-------- Stored rows --------

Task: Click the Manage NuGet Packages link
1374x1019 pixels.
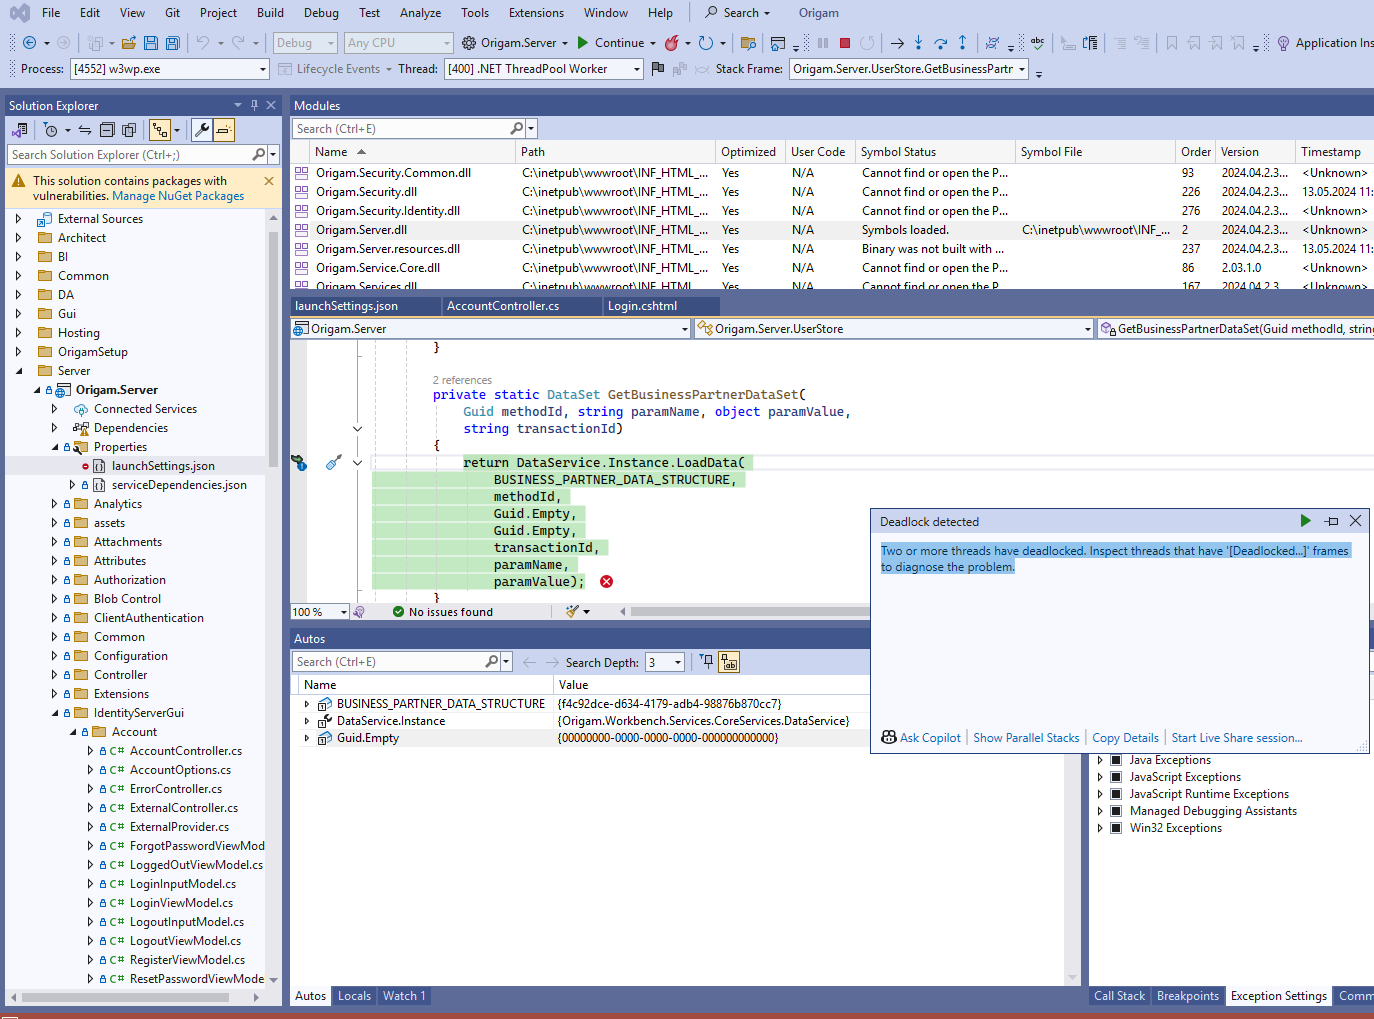Action: pyautogui.click(x=178, y=196)
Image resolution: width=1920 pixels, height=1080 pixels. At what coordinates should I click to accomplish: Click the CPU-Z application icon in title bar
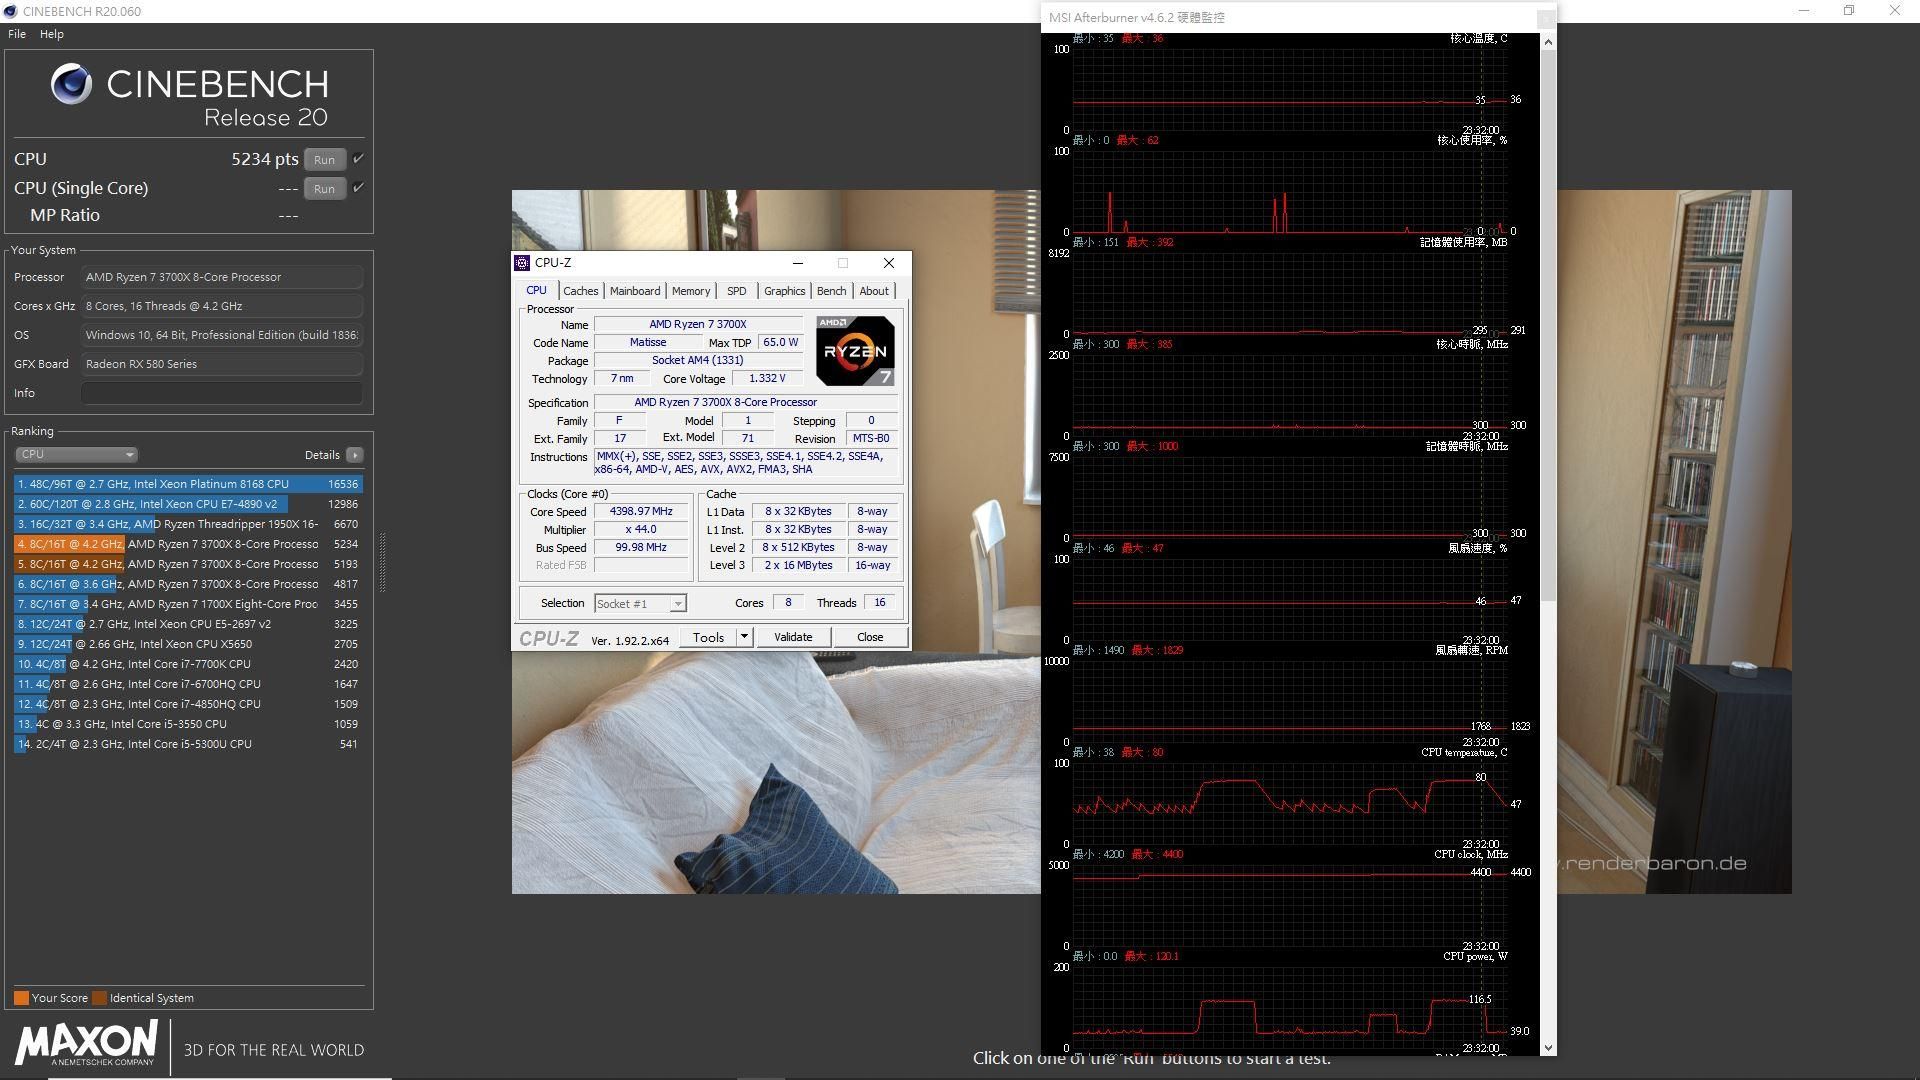522,262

--------

▶ Task instructions: Rewrite the records above with each occurrence of "pixels" replaced by "px", changing nothing else, and omit the pictures from your answer.

▶ Correct answer:
Task: Click the Manage NuGet Packages link
1374x1019 px.
Action: pyautogui.click(x=178, y=196)
Image resolution: width=1920 px, height=1080 px. At what coordinates should I click to accomplish: Click the CPU-Z application icon in title bar
522,262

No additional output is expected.